Member of the Legislative Assembly of Alberta
- In office 1967–1975
- Preceded by: Garth Turcott
- Succeeded by: Frederick Bradley
- Constituency: Pincher Creek-Crowsnest

Personal details
- Born: January 24, 1913 San Francisco, California, US
- Died: January 27, 1991 (aged 78)
- Political party: Social Credit

= Charles Drain (politician) =

Canadian politician (1913–1991)

Charles Duncan Drain (January 24, 1913 – January 27, 1991) was a Canadian politician. He served in the Legislative Assembly of Alberta from 1967 to 1975 as a member of the Social Credit caucus in both government and opposition.

==Political career==
Drain first ran for a seat to the Alberta Legislature in the 1967 general election.
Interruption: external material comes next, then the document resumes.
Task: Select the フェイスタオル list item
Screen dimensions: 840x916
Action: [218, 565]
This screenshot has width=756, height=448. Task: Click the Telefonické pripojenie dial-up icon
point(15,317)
He defeated incumbent MLA Garth Turcott to pick up the Pincher Creek-Crowsnest electoral district for the governing Social Credit party. In the 1971 general election, he defeated two other candidates. In the 1975 general election, his share of the popular vote fell sharply and he was defeated by Progressive Conservative candidate Fred Bradley.

==Personal life==
Charles married Mary Michalski and together they had four children, Douglas, Clair, Edmund, and James. Edmund died in 2021.